Un régal pour les yeux, il faut en convenir qui vient servir un set propre et carré. Pas de grosses effusion, les mélodies pop rock évoquent (et personne ne se demande pourquoi) celles de U2 et leurs tubes planétaires. Certes, l’originalité n’est pas là mais la sauce prend plutôt bien. Les arrangements fonctionnent, les mélodies entrent en tête, la foule en redemande. Elle sera servie au court d’une ballade tranquille où le risque n’est pas de mise mais où la mélodie est centrale.
La foule dense d’un festival plein à craquer s’est ensuite donnée rendez-vous pour (re)voir sur scène l’immense groupe qu’est IDLES.
Un set d’une heure et quart leur est laissé pour faire la part belle à leur dernière galette « Crawler ». Album de guérison ultime, à fleur de peau et à couteau tiré, ode à la vie prend aux tripes. La tournée elle n’est pas une cure de santé mentale avouera en conférence de presse Joe Talbot qui ne tarie pas des loges son plaisir au retour au festival et à faire partie d’une scène rock qui ne souhaite pas uniquement mettre des hommes blancs qui jouent les super stars à l’affiche.
Ceux qui veulent devenir le meilleur groupe de live du monde se donnent titre après titre entraînant la foule de Rock en Seine dans un tourbillon viscéral. Des morceaux issus de tous les morceaux sont interprétés. Quelques effet de scène sont là, du type faire se baisser toute la foule pour mieux la faire sauter, mais l’instant est surtout dédié. « The Wheel » écrase comme une grosse machine qui vient poser ses guitare au plus prêt de l’audience.

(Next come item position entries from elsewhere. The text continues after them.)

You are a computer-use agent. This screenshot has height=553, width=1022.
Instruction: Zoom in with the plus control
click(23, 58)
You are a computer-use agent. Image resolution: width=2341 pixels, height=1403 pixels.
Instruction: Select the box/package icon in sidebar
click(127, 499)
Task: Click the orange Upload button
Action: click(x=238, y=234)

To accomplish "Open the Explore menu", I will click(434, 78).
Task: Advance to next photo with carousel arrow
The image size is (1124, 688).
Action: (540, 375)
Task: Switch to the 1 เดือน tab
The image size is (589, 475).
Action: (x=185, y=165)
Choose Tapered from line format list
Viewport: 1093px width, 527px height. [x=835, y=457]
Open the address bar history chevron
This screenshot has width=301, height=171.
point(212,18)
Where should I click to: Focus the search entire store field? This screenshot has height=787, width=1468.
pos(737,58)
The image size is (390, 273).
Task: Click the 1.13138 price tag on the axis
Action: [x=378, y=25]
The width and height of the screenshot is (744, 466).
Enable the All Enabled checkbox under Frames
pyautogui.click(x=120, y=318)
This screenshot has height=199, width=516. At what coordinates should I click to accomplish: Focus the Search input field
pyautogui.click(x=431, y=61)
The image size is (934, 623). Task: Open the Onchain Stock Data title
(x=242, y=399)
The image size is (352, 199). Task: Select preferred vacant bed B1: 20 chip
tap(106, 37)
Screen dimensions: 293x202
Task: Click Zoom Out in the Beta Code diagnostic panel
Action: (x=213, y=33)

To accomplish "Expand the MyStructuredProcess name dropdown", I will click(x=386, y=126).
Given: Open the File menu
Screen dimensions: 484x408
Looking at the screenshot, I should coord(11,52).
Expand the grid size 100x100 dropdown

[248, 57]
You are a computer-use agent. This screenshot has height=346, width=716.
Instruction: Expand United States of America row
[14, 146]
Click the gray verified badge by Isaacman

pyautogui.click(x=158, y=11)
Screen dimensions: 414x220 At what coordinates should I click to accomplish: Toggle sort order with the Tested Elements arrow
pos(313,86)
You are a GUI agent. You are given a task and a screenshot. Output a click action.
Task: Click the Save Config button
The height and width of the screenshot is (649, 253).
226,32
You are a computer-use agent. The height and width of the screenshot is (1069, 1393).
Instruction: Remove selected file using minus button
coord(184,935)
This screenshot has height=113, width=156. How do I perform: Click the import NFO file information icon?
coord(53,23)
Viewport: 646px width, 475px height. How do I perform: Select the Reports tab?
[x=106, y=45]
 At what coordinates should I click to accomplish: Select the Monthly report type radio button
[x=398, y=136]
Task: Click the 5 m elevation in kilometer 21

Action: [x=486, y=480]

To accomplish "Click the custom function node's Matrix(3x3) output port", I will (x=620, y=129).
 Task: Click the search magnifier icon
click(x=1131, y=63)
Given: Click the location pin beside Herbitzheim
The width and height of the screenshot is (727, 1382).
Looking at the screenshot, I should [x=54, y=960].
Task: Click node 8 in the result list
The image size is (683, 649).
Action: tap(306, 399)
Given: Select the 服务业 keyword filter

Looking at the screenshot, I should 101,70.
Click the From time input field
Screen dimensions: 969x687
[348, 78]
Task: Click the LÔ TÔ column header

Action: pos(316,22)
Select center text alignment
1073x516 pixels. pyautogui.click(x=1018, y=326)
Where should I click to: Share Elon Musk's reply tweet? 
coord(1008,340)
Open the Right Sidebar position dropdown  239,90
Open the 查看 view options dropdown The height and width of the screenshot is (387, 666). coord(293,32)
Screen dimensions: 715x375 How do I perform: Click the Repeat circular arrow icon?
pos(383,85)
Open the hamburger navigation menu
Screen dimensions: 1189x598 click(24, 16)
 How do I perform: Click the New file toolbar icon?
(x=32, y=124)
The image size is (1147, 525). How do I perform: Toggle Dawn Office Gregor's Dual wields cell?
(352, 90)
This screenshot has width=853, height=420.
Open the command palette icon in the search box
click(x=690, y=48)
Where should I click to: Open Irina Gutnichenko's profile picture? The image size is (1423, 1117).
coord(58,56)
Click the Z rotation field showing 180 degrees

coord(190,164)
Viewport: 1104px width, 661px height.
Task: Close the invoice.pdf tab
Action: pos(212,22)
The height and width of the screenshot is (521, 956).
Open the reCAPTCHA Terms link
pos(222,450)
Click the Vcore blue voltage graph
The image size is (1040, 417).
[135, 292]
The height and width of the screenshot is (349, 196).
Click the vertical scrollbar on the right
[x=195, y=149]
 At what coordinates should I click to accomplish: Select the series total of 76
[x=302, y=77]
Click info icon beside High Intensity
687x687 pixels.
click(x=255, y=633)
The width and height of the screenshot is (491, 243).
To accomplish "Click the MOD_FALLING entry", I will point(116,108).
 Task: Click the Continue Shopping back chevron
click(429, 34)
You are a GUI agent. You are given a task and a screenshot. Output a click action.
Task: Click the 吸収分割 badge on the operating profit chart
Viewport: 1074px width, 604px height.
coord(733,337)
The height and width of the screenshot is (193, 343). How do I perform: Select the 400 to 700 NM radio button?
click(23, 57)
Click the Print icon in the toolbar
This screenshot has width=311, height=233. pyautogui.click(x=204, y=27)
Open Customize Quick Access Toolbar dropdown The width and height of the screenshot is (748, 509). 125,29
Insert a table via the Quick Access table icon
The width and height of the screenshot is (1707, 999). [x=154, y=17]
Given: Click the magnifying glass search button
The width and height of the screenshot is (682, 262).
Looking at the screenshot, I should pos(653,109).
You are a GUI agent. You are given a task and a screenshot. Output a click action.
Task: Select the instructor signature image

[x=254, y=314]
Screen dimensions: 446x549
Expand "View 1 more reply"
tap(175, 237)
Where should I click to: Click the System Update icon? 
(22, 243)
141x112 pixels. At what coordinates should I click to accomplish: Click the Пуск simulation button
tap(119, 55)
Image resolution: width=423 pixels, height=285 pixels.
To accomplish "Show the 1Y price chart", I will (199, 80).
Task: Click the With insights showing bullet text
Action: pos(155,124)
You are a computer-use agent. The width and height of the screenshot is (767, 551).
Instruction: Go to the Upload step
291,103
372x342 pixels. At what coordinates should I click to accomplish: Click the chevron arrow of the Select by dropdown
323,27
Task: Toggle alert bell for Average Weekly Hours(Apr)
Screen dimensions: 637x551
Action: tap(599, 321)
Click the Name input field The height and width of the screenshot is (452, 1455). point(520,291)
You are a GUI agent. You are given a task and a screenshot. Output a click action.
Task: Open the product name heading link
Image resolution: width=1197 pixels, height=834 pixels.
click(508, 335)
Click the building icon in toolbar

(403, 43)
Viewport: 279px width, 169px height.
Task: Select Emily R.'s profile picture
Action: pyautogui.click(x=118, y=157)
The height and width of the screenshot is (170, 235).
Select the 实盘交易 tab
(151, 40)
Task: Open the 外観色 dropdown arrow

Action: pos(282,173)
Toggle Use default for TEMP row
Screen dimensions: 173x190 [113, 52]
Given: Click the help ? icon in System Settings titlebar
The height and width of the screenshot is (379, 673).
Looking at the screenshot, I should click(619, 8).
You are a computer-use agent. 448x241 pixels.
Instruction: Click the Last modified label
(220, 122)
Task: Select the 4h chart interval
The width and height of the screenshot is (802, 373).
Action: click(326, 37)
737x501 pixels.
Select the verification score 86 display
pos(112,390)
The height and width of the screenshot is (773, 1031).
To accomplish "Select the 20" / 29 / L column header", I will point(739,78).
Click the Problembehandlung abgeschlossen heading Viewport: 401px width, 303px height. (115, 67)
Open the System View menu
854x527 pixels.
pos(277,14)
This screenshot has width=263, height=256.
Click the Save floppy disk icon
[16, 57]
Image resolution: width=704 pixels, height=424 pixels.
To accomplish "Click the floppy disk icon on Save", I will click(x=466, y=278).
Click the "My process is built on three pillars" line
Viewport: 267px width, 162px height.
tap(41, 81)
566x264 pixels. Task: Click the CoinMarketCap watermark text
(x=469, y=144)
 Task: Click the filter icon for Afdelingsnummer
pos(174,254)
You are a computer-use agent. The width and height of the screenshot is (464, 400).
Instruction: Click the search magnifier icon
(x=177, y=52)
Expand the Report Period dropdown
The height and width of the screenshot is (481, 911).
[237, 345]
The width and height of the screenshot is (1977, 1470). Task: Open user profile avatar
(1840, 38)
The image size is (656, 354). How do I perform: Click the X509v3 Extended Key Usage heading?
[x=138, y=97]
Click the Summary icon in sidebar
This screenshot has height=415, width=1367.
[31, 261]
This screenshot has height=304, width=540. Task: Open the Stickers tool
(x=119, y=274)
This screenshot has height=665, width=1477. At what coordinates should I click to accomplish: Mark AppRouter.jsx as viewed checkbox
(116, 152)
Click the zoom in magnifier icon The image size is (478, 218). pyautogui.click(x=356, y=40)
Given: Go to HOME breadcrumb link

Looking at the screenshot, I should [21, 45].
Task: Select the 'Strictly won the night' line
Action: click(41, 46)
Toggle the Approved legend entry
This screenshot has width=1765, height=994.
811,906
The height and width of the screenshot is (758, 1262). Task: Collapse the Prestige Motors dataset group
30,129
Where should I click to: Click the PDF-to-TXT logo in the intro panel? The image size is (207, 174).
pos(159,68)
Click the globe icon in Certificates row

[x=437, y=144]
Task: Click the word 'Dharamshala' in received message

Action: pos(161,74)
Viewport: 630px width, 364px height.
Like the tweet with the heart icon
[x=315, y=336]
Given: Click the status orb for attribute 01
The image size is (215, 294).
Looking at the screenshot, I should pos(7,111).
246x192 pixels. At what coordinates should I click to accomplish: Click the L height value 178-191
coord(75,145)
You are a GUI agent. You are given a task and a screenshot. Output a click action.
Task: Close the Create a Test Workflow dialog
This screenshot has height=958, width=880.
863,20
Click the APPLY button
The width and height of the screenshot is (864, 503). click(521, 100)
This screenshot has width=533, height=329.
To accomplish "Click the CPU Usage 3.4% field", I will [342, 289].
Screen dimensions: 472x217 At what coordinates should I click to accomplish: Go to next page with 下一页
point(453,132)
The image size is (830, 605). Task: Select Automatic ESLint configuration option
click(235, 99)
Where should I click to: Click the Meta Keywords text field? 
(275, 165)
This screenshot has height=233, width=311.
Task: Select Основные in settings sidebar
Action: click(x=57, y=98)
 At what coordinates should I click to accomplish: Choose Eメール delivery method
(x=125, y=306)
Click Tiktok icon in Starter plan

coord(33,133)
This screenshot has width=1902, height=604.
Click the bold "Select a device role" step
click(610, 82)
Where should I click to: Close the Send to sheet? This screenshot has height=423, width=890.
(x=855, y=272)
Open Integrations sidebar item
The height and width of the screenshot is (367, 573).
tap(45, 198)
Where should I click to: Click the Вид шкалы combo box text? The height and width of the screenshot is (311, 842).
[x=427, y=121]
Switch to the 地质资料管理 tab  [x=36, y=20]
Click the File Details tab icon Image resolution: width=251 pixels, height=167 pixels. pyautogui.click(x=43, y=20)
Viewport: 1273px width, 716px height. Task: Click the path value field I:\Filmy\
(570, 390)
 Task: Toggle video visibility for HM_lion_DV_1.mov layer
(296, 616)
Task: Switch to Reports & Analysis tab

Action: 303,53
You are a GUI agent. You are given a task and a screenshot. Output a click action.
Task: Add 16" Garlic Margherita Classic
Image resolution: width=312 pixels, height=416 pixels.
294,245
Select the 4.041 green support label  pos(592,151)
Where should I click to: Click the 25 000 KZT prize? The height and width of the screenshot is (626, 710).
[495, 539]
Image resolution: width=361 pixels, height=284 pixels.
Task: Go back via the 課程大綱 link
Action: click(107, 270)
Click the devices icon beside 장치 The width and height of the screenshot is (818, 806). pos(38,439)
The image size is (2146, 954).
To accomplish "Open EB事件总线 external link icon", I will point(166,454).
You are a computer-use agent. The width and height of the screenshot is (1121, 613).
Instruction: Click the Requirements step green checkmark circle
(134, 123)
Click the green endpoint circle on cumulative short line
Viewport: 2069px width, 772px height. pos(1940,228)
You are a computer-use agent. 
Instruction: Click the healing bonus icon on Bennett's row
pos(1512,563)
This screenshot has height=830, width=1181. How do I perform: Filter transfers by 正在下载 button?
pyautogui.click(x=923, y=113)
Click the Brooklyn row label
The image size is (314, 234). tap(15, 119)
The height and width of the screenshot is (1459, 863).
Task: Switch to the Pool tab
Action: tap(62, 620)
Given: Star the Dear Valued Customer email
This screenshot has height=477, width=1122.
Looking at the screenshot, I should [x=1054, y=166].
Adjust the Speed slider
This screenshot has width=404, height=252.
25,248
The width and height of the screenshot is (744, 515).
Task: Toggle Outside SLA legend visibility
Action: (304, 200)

IDLES est métallique, jusqu’au-boutiste, sincère, constant. Et même si la pluie espérée en conférence de presse ne vient pas, le set ne lâche rien. Un petit instant décalé grâce à l’interprétation d' »All I want for Christmas is you » rappelle que tout peut sonner diablement rock avant de conclure sur le classique « Danny Nedelko ».
Même si l’heure de la tête d’affiche l’édition 2022 de Rock en Seine approche à grands pas, il faut faire un crochet par la scène Cascade pour se prendre une baffe bienvenue offerte par Fontaines D.C.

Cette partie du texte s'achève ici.